Copy every line below where the string "Netherlands" is found.

── Data extracts ──

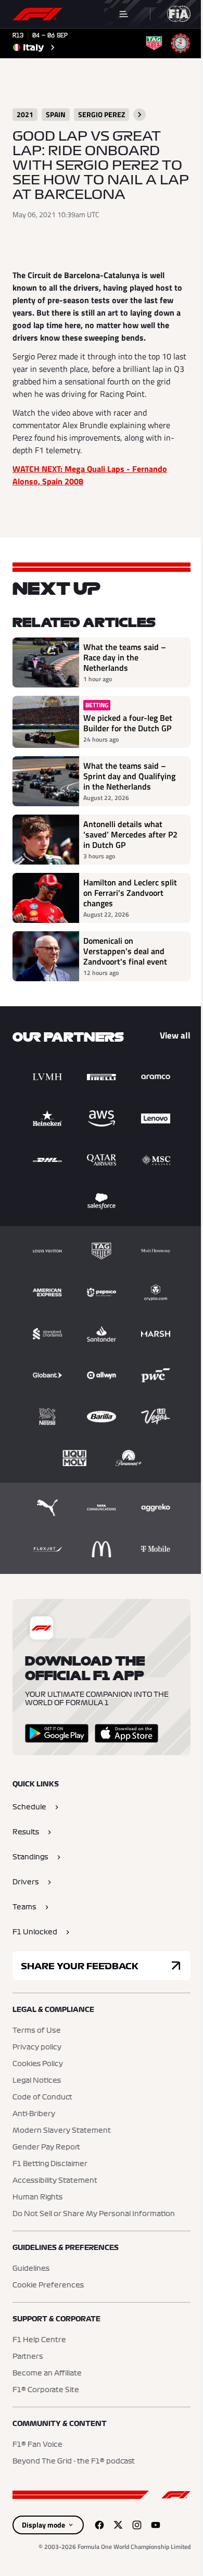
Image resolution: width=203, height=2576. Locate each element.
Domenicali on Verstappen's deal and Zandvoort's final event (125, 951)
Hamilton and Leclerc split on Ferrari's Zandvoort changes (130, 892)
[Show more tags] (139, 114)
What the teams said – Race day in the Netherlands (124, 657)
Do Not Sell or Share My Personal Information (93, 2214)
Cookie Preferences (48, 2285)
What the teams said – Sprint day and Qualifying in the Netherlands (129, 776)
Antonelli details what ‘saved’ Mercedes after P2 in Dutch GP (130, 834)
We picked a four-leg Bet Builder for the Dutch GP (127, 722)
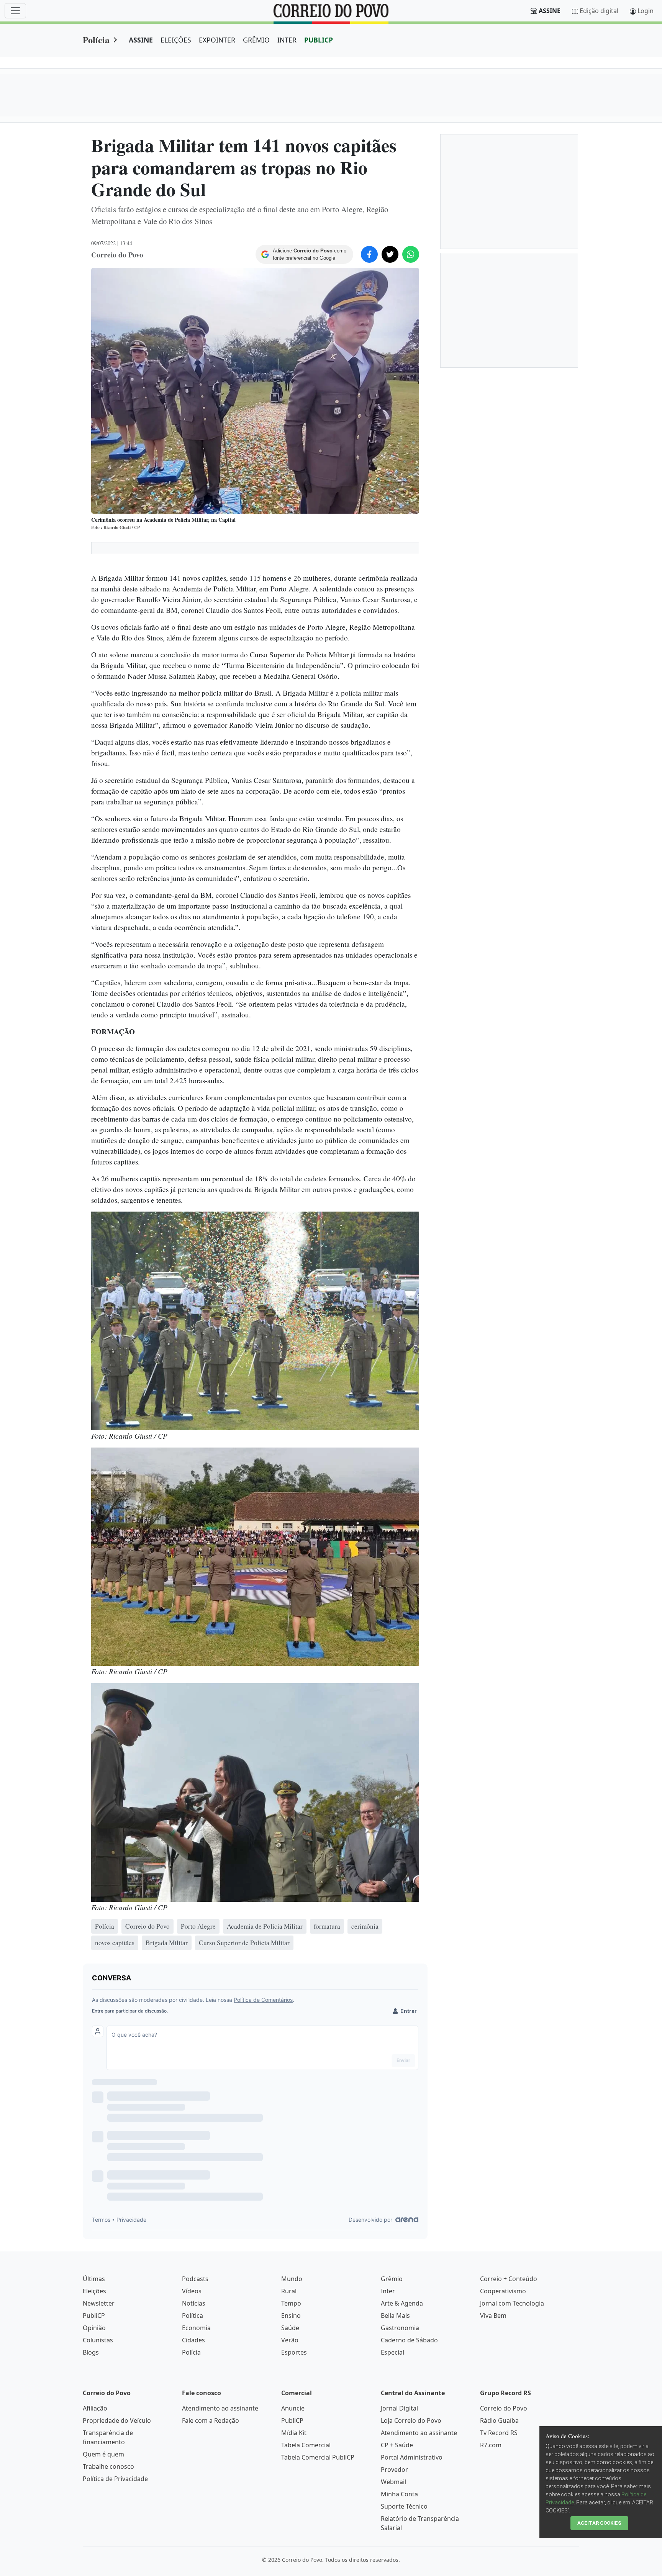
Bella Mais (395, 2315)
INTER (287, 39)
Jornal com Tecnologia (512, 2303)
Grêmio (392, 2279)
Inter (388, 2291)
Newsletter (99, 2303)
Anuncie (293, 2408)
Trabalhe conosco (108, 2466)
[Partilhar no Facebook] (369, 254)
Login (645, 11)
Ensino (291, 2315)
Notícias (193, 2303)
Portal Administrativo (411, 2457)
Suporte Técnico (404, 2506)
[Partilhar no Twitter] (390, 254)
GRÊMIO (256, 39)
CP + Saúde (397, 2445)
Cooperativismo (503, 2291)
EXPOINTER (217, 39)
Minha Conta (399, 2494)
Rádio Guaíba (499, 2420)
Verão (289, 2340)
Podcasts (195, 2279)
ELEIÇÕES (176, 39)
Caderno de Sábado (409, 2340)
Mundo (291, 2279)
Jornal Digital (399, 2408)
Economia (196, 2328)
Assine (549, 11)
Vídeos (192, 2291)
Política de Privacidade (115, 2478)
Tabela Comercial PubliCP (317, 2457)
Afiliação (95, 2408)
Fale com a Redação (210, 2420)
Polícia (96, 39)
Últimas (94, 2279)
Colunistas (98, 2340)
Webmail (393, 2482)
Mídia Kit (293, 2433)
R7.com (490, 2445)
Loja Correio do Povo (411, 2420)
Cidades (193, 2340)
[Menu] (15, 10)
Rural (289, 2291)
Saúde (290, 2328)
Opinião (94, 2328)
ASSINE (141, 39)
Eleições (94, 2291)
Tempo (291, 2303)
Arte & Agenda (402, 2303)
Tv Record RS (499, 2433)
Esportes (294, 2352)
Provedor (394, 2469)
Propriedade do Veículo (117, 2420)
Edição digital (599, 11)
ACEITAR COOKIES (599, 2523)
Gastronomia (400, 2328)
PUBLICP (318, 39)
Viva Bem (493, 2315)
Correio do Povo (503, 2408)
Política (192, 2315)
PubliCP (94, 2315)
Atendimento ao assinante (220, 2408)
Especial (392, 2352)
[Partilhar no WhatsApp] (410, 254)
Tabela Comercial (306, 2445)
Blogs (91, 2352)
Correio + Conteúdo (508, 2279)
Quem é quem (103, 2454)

───

● Solution
What the teams said – Race day in the Netherlands (124, 657)
What the teams said – Sprint day and Qualifying in the Netherlands (129, 776)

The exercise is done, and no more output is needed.